The post office is trying again to get a rate increase next year.
The agency said Friday it is appealing the Postal Regulatory Commission's rejection of its requested increase.
The post office had asked for a 2-cent increase in the current 44-cent price for First Class stamps starting in January. Officials said the increase would help compensate for increasing losses caused by a drop in mail volume as a result of the weak economy, and a shift in communications and bill paying to the Internet.
The commission rejected that request on Sept. 30.
The Postal Service said it will ask a federal court of appeals in Washington to review of the commission's interpretation of the law that governs how prices can be set.
The post office argues that the commission misread the statute and applied an incorrect standard in evaluating the request for a price increase.
"We have a fundamental disagreement with the PRC's interpretation of the law," Postmaster General John E. Potter said in a statement. "This action is an investment in our future.

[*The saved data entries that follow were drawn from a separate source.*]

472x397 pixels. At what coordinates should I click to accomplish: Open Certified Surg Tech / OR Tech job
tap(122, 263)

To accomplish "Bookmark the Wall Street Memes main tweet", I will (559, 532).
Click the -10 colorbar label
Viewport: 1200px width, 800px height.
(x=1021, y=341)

We need to understand and define the rules under the current law should the Postal Service find itself in a similar situation in the future."
According to the post office, the rate increase would generate about $2.3 billion in added revenue.
The post office is facing a $6 billion loss and has cut staff, taken steps to close offices and asked Congress for permission to reduce mail delivery to five days a week.
The post office is an arm of the federal government, but does not receive tax dollars for its operations.